[[ Extract to read open ]]

Ryan suffered from post-traumatic stress disorder (PTSD), which led to his drug problem, according to his family and the attorneys. The lawsuit alleges that the county and jail failed to properly monitor, supervise and care for Ryan, despite knowing of his addiction and PTSD.

Nassau County Jail: Suicides, Health Care Changes, Budget Cuts Prompt Calls For Oversight

He was the fifth inmate to commit suicide in just over two years Nassau jail, which was tied with Buffalo jail for most suicides in the New York State in 2010. An inmate was also victim of a homicide at the jail in January and another inmate reportedly died of a medical condition late last year.

As a result, advocates have renewed recent calls for a legally mandated inmate oversight board after the latest death—a board that the past three county executives have failed to enact.

The corrections officer union is also suing the county over recent demotions that, combined with budget cuts, labor leaders have repeatedly warned are fueling turmoil in the jail.

The prior suicides in Nassau jail were subject of routine investigations by the state Commission on Corrections’ Medical Review Board. The resulting reports included a series of recommendations to improve inmate intake, officer training and supervision to prevent future deaths.

A spokeswoman for the commission has said that Sheriff Michael Sposato has disputed some of the mandates, which could trigger state action. It was not immediately clear how the latest death will play into the disagreement between the state and the jail.

A spokeswoman for County Executive Ed Mangano declined to comment. A spokeswoman for Sposato did not return a call for comment.

[[ Extract to read closed ]]

### Assigned task
Reproduce the entire text on suicides at the Nassau County Jail word for word.

[[ Given data open ]]

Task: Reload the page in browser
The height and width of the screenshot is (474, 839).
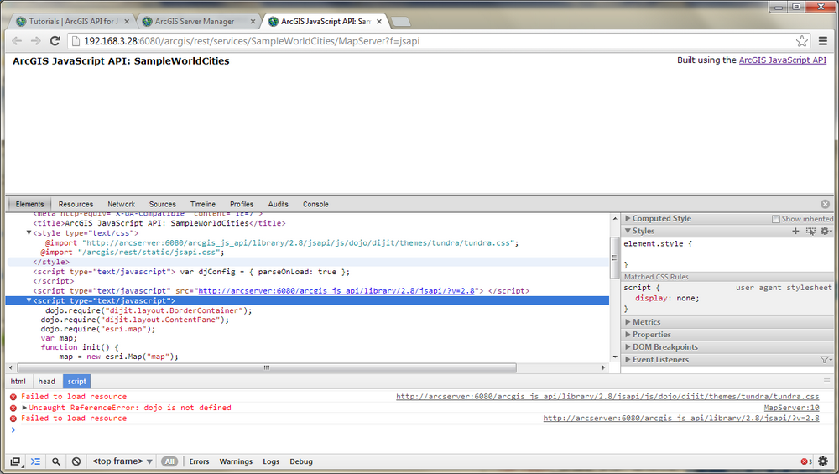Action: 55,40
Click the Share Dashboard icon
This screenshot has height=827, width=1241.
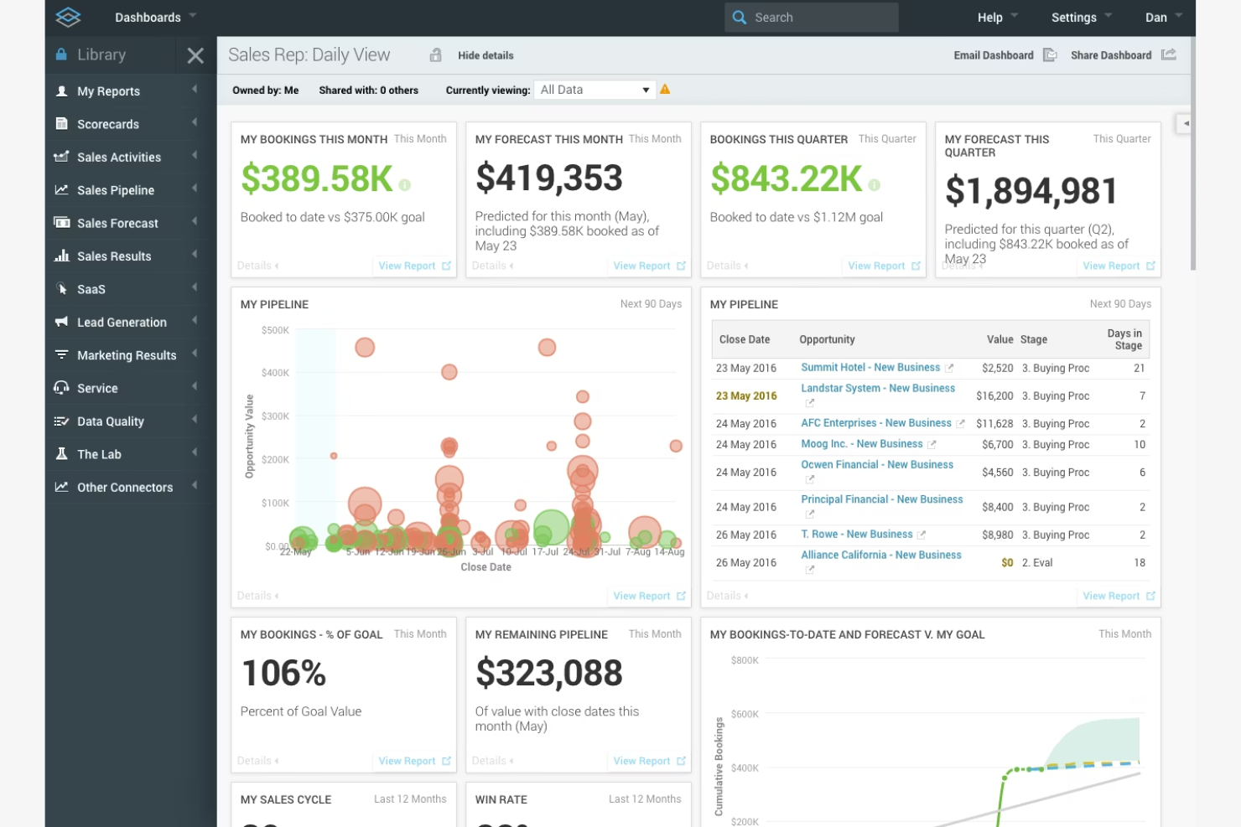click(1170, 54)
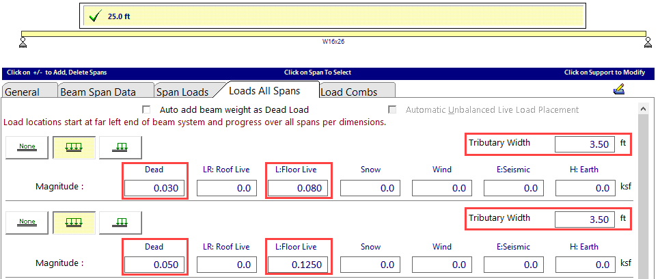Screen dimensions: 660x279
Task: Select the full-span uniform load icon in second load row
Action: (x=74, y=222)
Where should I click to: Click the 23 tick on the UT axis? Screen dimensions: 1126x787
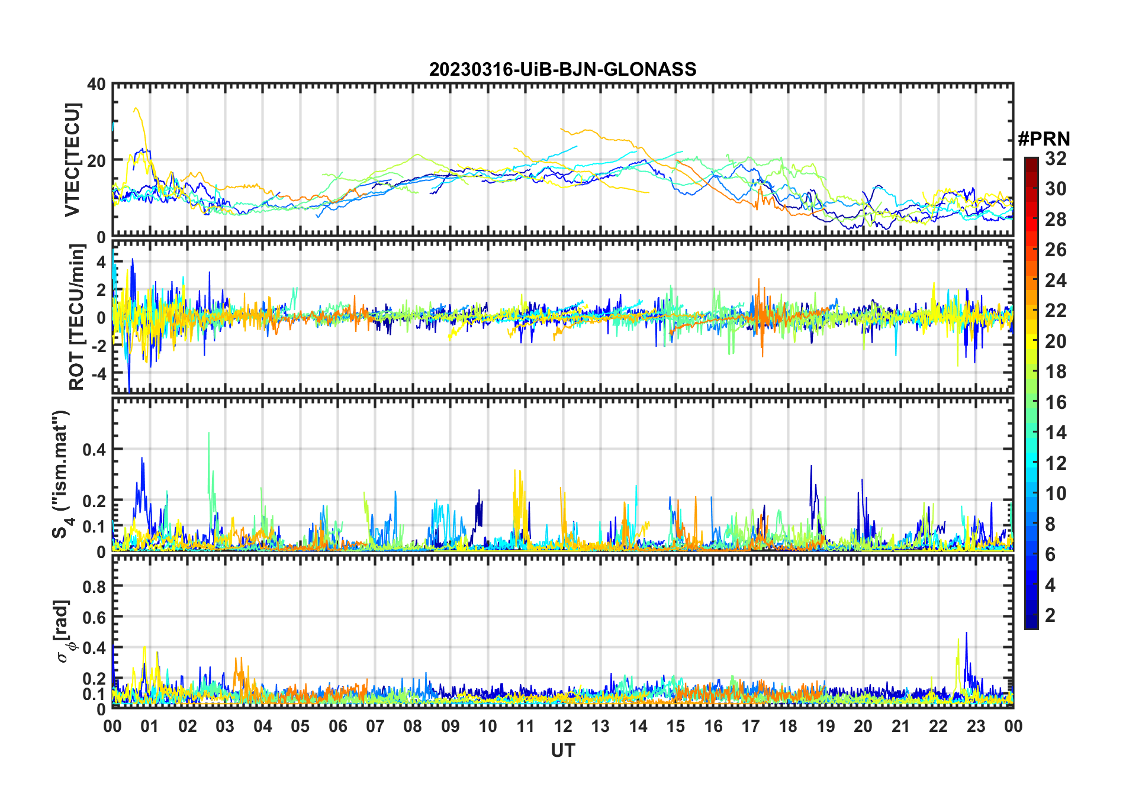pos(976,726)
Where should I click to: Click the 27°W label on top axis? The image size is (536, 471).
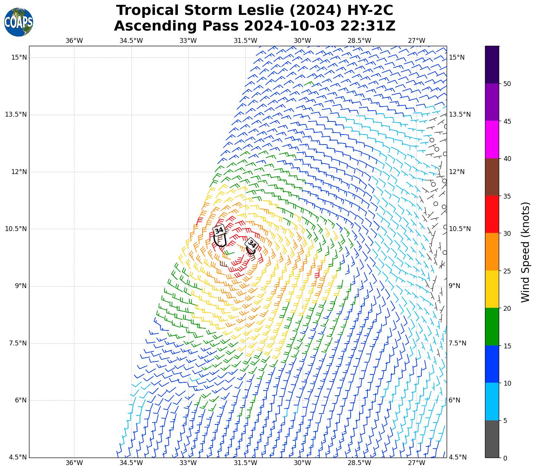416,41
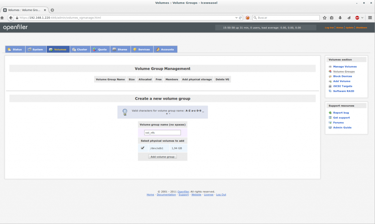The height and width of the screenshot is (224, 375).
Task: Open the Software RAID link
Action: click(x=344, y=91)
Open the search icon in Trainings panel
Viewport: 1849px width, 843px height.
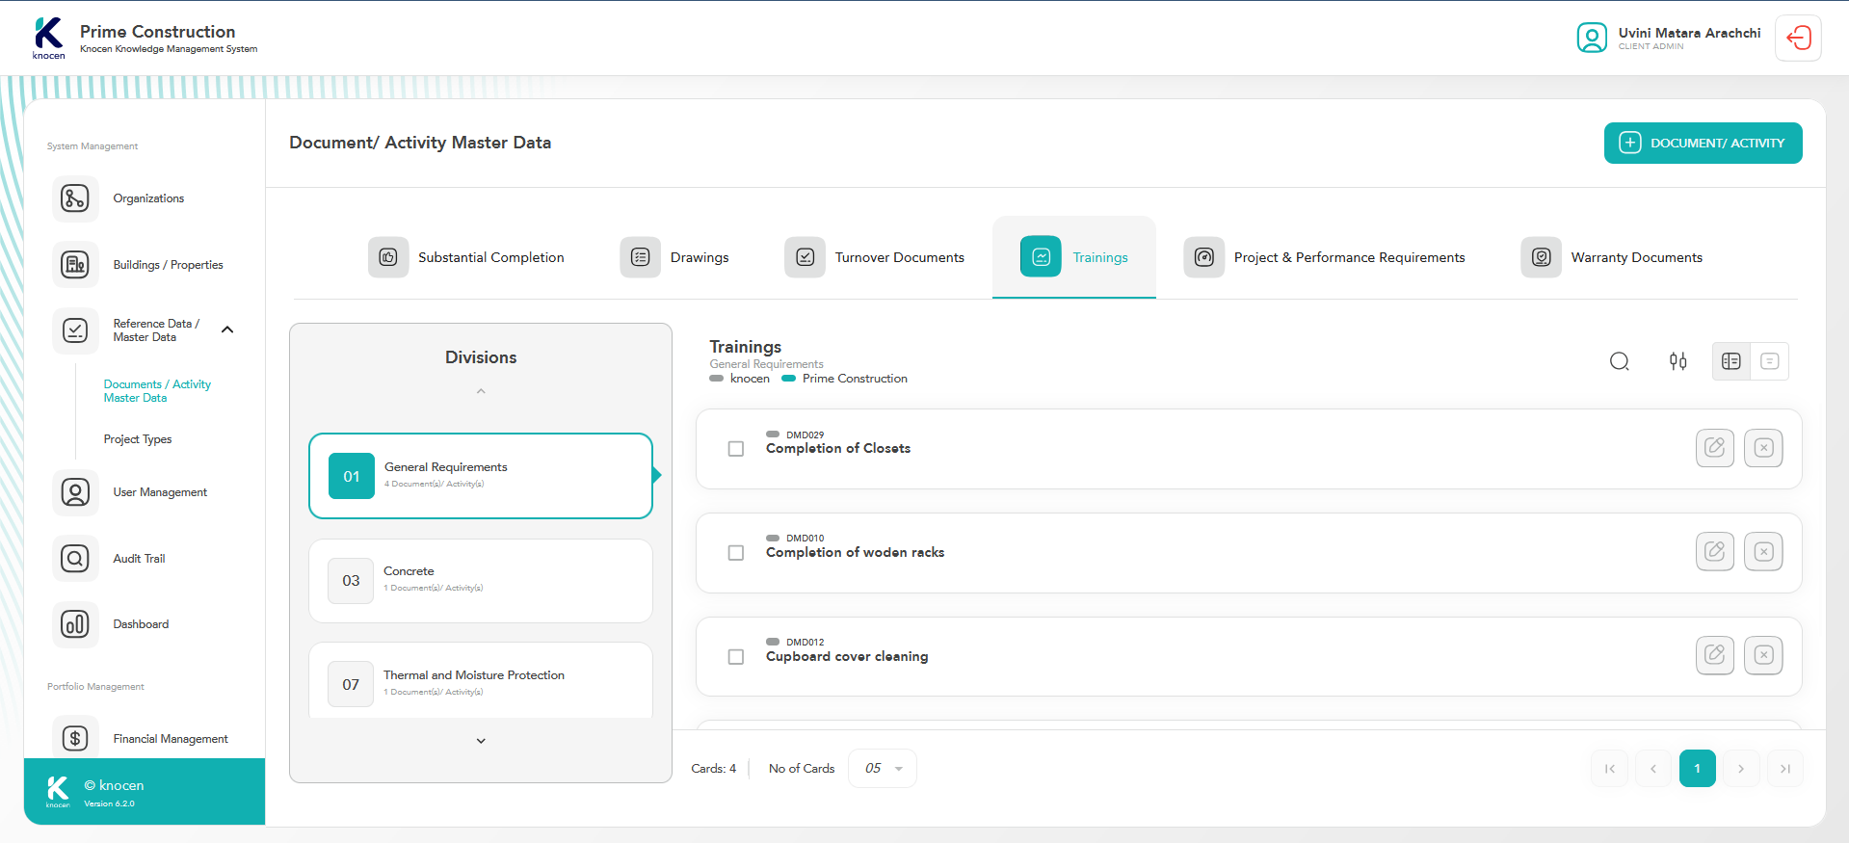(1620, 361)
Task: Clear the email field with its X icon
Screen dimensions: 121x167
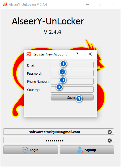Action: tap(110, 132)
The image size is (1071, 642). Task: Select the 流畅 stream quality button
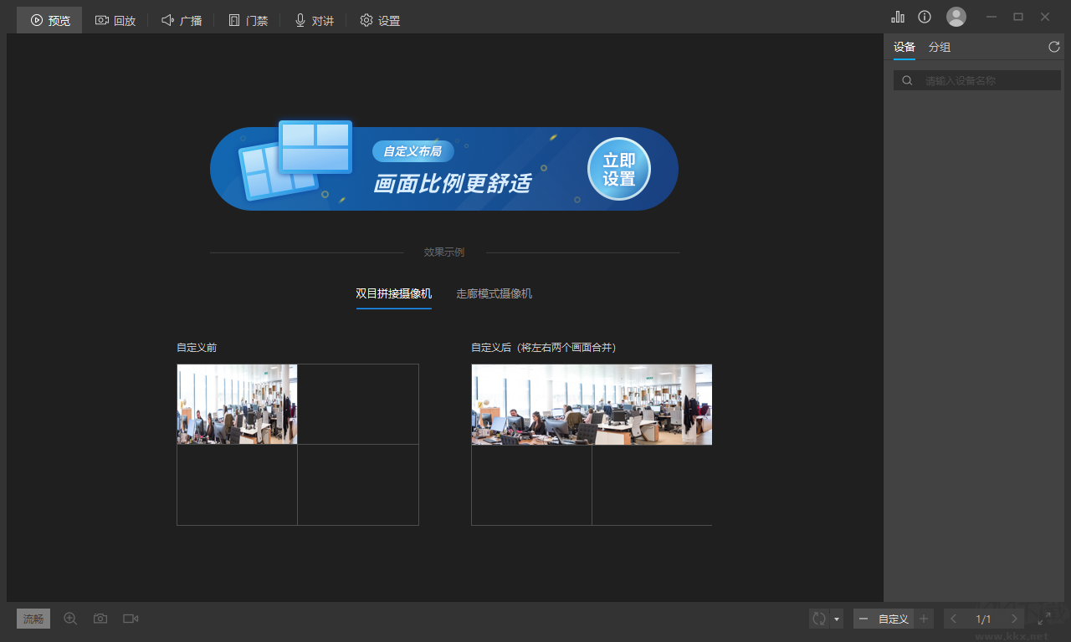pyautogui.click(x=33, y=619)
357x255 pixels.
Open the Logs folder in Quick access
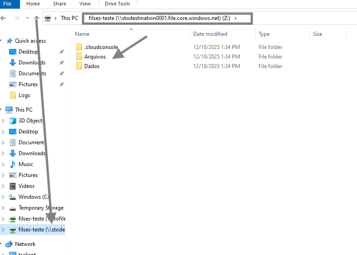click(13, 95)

[[ Given data closed ]]

### Answer to this problem
Ryan suffered from post-traumatic stress disorder (PTSD), which led to his drug problem, according to his family and the attorneys. The lawsuit alleges that the county and jail failed to properly monitor, supervise and care for Ryan, despite knowing of his addiction and PTSD.

Nassau County Jail: Suicides, Health Care Changes, Budget Cuts Prompt Calls For Oversight

He was the fifth inmate to commit suicide in just over two years Nassau jail, which was tied with Buffalo jail for most suicides in the New York State in 2010. An inmate was also victim of a homicide at the jail in January and another inmate reportedly died of a medical condition late last year.

As a result, advocates have renewed recent calls for a legally mandated inmate oversight board after the latest death—a board that the past three county executives have failed to enact.

The corrections officer union is also suing the county over recent demotions that, combined with budget cuts, labor leaders have repeatedly warned are fueling turmoil in the jail.

The prior suicides in Nassau jail were subject of routine investigations by the state Commission on Corrections’ Medical Review Board. The resulting reports included a series of recommendations to improve inmate intake, officer training and supervision to prevent future deaths.

A spokeswoman for the commission has said that Sheriff Michael Sposato has disputed some of the mandates, which could trigger state action. It was not immediately clear how the latest death will play into the disagreement between the state and the jail.

A spokeswoman for County Executive Ed Mangano declined to comment. A spokeswoman for Sposato did not return a call for comment.